### Directions
Read the data, and whenever a line holds the word "computer", report that line.

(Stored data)
━━━━

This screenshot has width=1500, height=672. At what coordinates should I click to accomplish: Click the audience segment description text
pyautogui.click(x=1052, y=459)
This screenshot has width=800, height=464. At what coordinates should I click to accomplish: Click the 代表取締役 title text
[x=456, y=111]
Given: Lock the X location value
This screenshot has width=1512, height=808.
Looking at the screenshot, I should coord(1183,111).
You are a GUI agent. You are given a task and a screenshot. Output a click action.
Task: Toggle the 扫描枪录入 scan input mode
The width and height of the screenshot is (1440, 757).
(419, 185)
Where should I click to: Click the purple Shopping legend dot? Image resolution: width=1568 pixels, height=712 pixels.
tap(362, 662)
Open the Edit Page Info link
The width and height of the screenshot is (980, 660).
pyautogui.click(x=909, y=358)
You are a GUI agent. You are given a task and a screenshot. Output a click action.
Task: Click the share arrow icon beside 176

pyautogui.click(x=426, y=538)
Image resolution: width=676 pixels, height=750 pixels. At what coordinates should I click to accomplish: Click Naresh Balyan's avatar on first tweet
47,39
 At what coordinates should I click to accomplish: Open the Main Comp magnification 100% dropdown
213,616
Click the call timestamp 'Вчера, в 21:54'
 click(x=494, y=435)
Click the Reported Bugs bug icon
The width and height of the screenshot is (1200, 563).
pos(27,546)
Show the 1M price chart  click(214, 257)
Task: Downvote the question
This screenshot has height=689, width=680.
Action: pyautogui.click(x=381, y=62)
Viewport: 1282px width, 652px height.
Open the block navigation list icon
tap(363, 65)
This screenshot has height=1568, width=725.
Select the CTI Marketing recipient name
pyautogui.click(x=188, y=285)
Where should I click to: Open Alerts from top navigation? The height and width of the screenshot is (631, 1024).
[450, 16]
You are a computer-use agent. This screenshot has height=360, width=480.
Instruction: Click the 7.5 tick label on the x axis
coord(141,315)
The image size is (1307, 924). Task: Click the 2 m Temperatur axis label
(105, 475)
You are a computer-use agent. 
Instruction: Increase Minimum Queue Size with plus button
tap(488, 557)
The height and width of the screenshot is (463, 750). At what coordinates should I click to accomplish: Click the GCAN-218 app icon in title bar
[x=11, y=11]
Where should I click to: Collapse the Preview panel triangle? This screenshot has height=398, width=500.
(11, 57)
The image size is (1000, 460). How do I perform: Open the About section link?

━━━━

### Response to this task
You are a computer-use agent. This screenshot has height=360, width=480.
You are a computer-use agent. 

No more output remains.